Sections

Commentary

Op-ed

Weapons Grade

When Muammar Qaddafi announced last month that Libya would relinquish its weapons of mass destruction (WMD), few around the world denied that the move was for the better. That, however, was where agreement ended. On the thornier questions–how dangerous was Libya’s program, how important is the new deal, and how much credit should the Bush administration be given–the verdict is still out.

Despite the hair-raising list of weapons that accompanied the Libyan announcement–nuclear, biological, and chemical arms, plus ballistic missiles to boot–the program did not pose a substantial near-term security threat. By all accounts, Libya’s biological weapons activities had not yet moved beyond the laboratory and were nowhere close to doing so. Its chemical arms, while a proven menace, were not particularly threatening to the United States or its deployed forces. And Libya’s nuclear program had not yet yielded fissile material for a weapon.

Whether Libya’s activities posed an intermediate-term threat depends mainly on how advanced its nuclear program was. When the deal was first announced, senior Bush administration officials argued that Libya’s program was highly developed. Taking the opposite position, International Atomic Energy Agency (IAEA) Director General Mohammed ElBaradei, after visiting several newly disclosed sites, pronounced Libya’s program to be at a relatively early stage. ElBaradei, whose charge is to make a strict assessment of fact, had access to roughly the same facilities and information as the Americans, suggesting that U.S. officials probably overstated their conclusions. Nonetheless, ElBaradei clearly exceeded the limits of what it was possible to conclude from his new tour when he declared that Libya’s program was not particularly advanced. The IAEA had been fooled about the extent of Libya’s activities for years. How could ElBaradei have any confidence that what he had seen was all there was to see? For the time being, the best that can be said about Libya’s program is that while it was more advanced than previously believed, we don’t know precisely how far it had progressed.

But regardless of how imminent a threat Libya was, the agreement to end its WMD programs is significant for several reasons. The first is that Libya’s action lights a path along which other states can peacefully walk away from WMD. While many have pointed out that Libya is not the first state to peacefully give up a WMD program, several attributes make it a unique and important example: It is the first state in an extremely unstable neighborhood to acquire and then forswear WMD. It is also the first Middle Eastern state to pursue and then abandon WMD. And it is the first state to give up an illegal program–rather than a legal one (as was the case in Ukraine) or one not covered by agreements (as in Brazil). As a result, Libya’s move does something no past denuclearization has done: It gives America a window into the underground networks that fuel proliferation, which should help in follow-up efforts to prevent the spread of WMD.

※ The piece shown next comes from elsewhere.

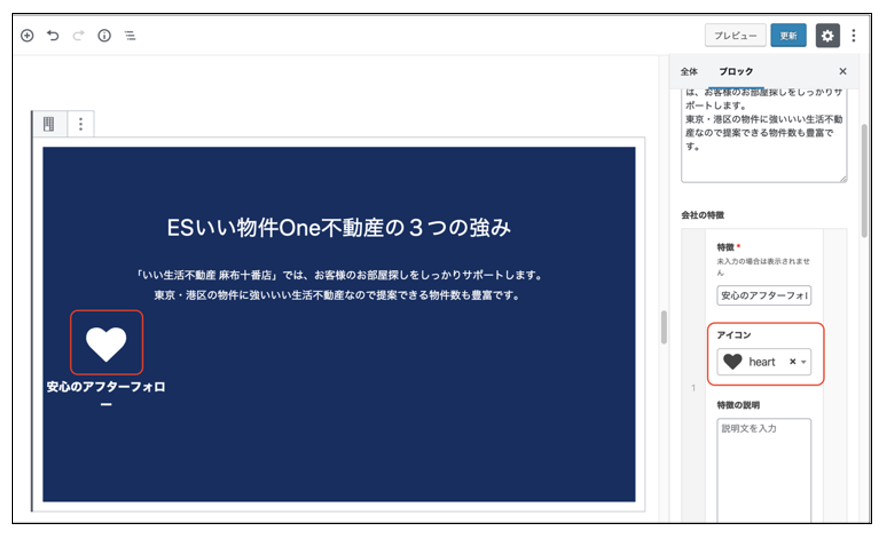Close the settings sidebar panel
Screen dimensions: 883x534
[x=842, y=72]
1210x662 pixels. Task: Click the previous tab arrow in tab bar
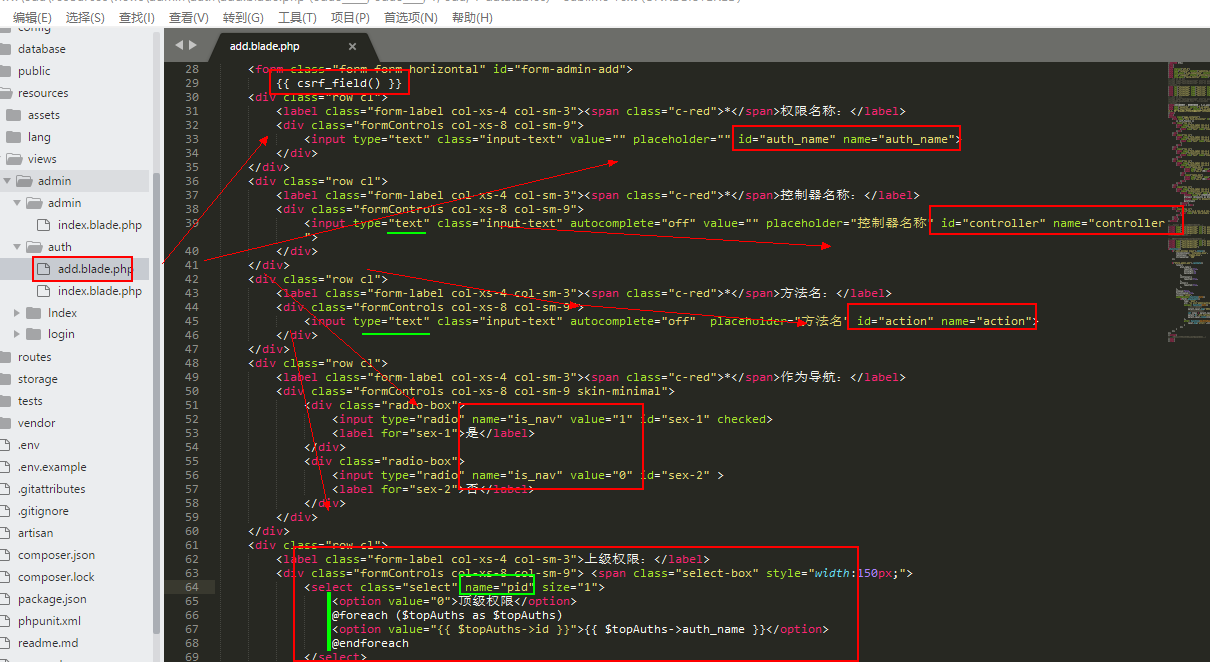click(x=179, y=46)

The second implication has to do with the role of international institutions. Many commentators on the right and left have suggested that the Libyan turnaround was the result of only a year’s work, but the reality is the opposite. While there’s no discounting the relevance of the past year’s events, there should also be no denying that a web of rules and institutions, established and applied over the course of two decades, set the stage for this year’s final push. Among other things, it was the international taboo against WMD that, more than anything else, held together the punishing international economic sanctions enforced against Libya over the last several years.

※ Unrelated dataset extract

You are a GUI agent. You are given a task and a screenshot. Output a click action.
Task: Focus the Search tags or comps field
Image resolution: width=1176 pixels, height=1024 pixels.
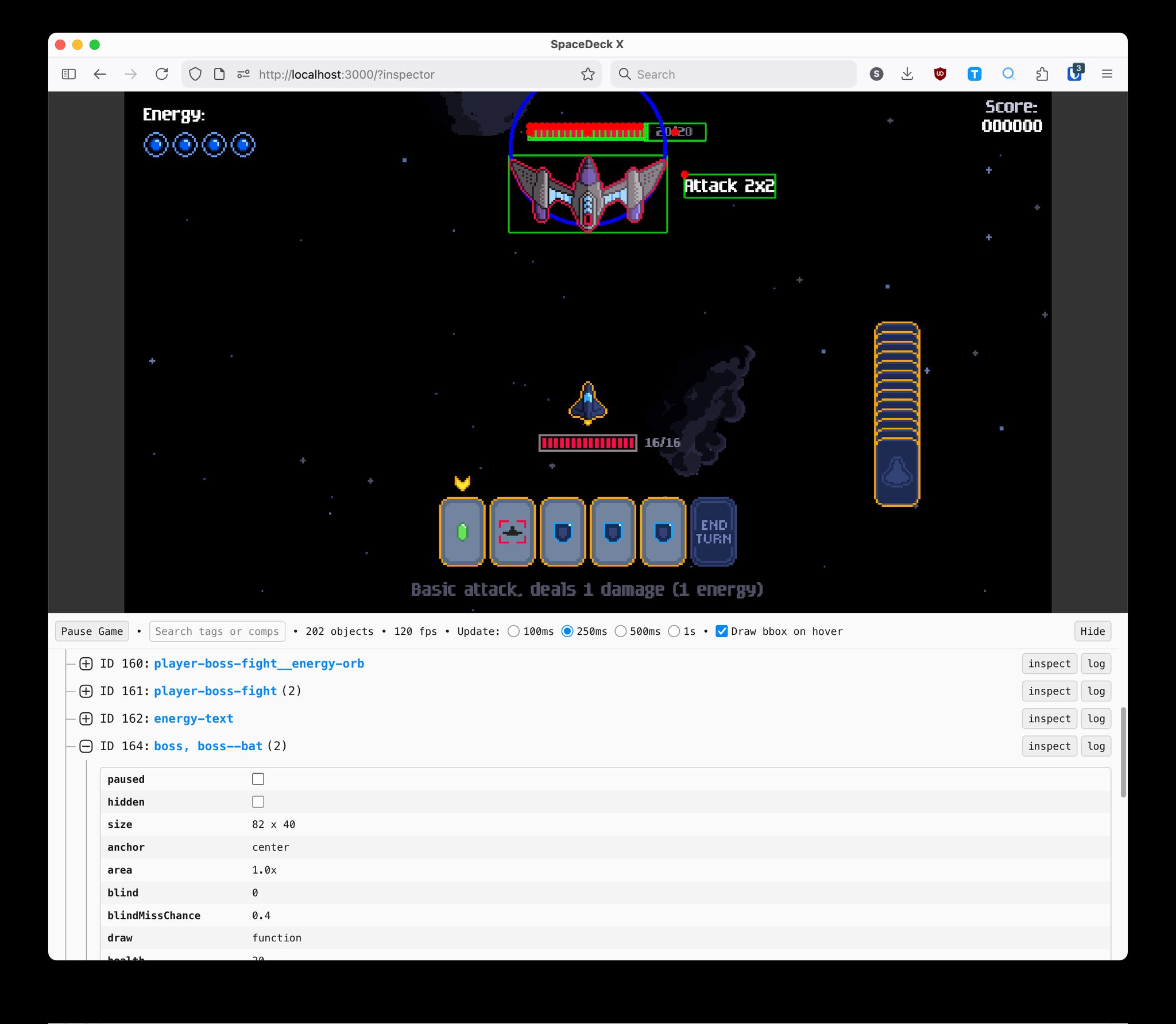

Finally, Libya’s move should correct some disturbing tendencies in American conventional wisdom. The Libyan reversal comes at a time when many on the right were shifting toward the view that no state pursuing nuclear weapons could be stopped without the use of military force; the Libyan about-face serves as a stark counterexample. (This is not to say that an American willingness to use military force, specifically as demonstrated against Iraq, did not play some, if not a major, role in Qaddafi’s decision. Only that no force was applied directly against Libya.) Meanwhile, it should teach the left a similar and equally important lesson: The use of regime change as a tool of nonproliferation isn’t inherently self-defeating. For many on the left, the lesson of Iraq was supposed to be “Get your nukes faster,” with North Korea and Iran cited as examples. Libya, however, shows that this rule is not universal.

It’s still too early to say whether the left has learned its lesson. But there’s already some indication that the right has not. Though some Bush backers credit the president’s diplomacy as decisive, many have drawn a direct causal line between Saddam Hussein’s ouster and Qaddafi’s contrition. If the president does the same and emphasizes military threats to the exclusion of all else, the current moment will be wasted.